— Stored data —
BEGIN

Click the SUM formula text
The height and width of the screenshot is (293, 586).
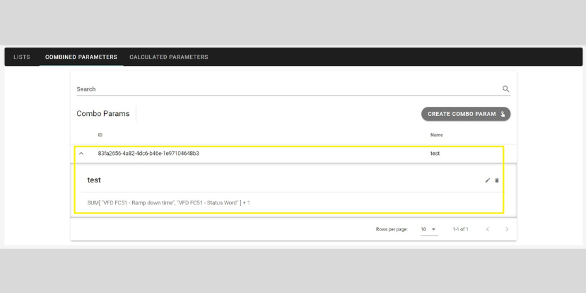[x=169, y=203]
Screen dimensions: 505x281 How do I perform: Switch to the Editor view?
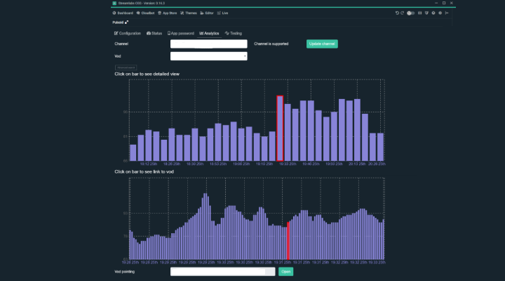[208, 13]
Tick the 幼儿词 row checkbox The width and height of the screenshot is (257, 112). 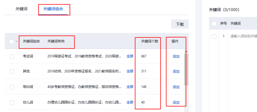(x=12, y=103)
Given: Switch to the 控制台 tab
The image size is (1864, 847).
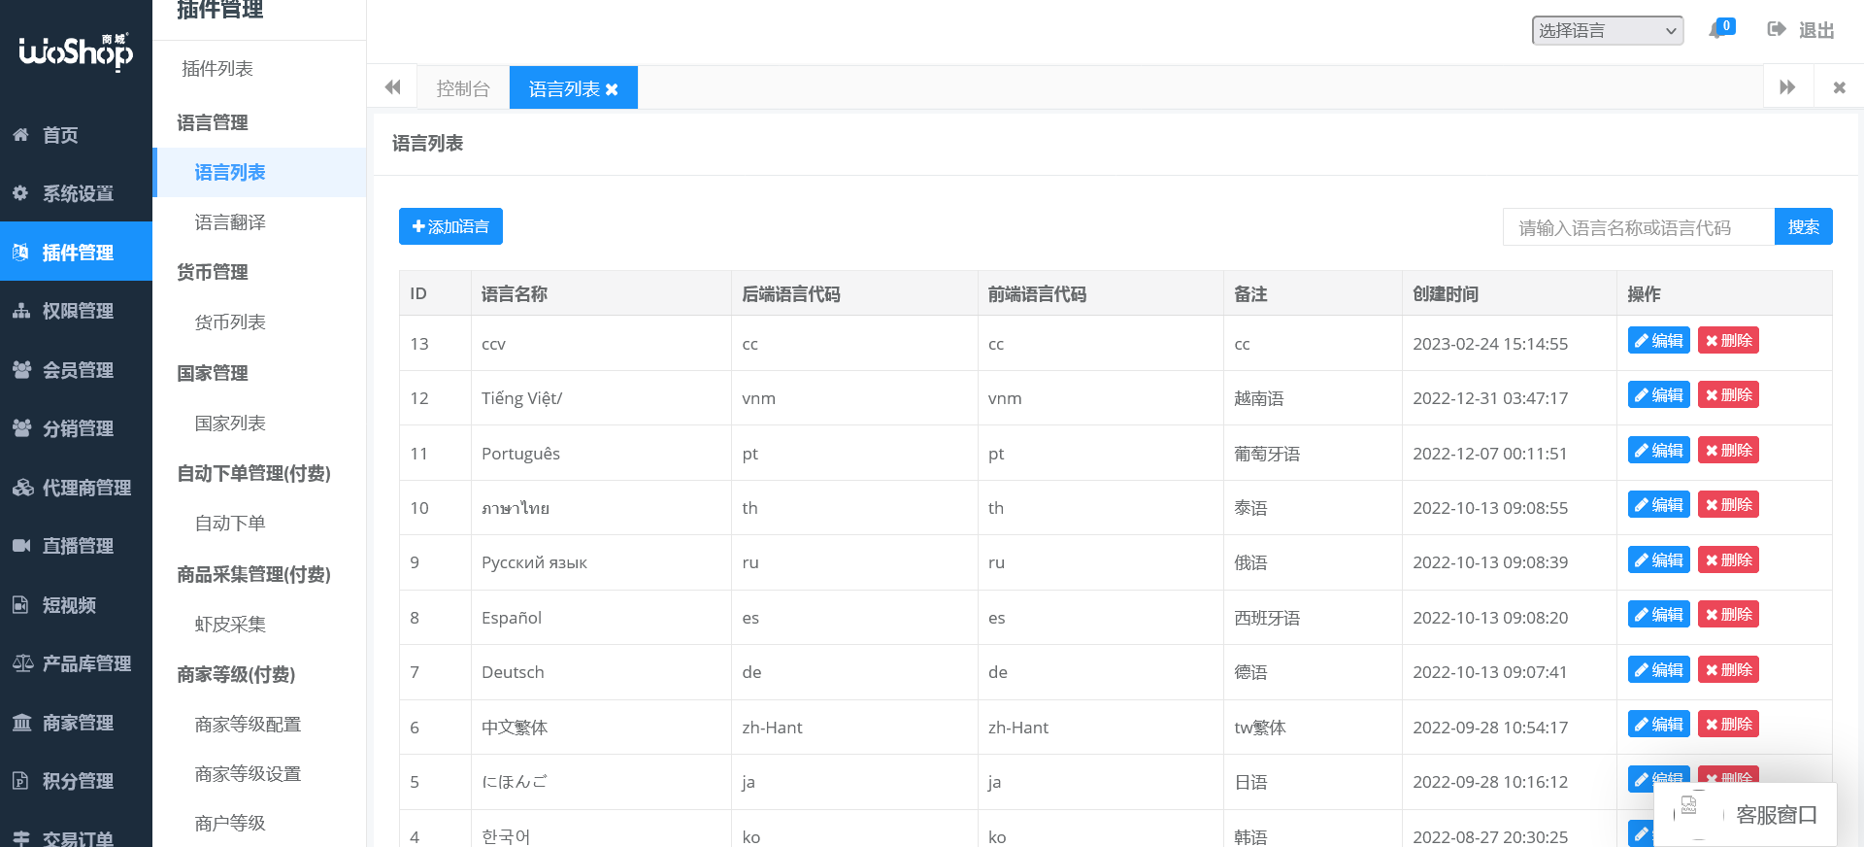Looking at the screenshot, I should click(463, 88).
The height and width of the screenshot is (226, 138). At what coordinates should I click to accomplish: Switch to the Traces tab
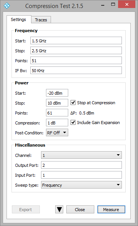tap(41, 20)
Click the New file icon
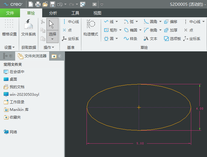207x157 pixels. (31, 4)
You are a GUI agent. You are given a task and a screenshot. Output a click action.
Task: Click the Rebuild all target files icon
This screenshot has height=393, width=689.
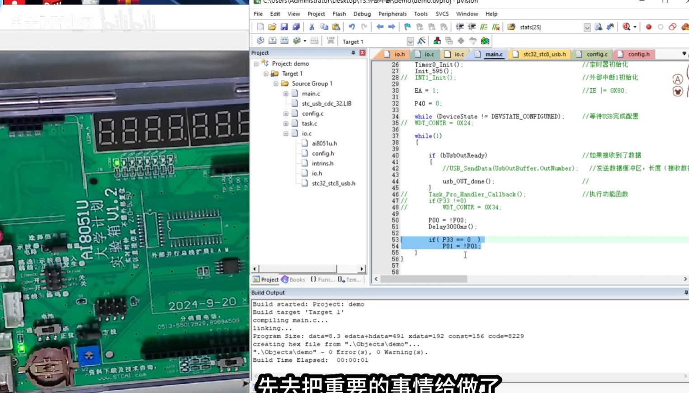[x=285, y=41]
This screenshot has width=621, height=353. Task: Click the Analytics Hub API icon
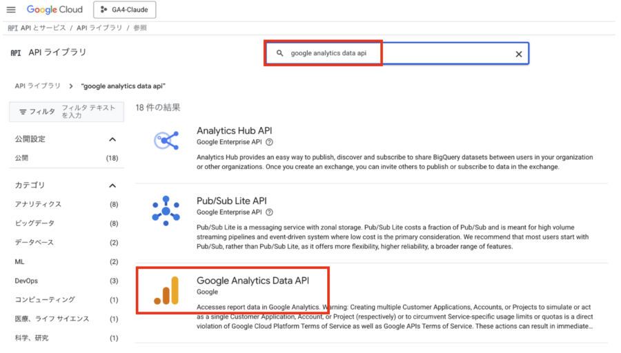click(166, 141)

END

— WHAT TO DO —
Write out exactly, please, the lines that start at the one containing "Click the New file icon" and run through the final line of the entries, both included, leaving pictures out.

— ANSWER SPACE —
Click the New file icon
207x157 pixels. (31, 4)
You are a GUI agent. You are given a task and a screenshot. Output a click action.
Task: Click the Rebuild all target files icon
This screenshot has height=393, width=689.
[x=285, y=41]
This screenshot has width=621, height=353. Task: Click the Analytics Hub API icon
click(166, 141)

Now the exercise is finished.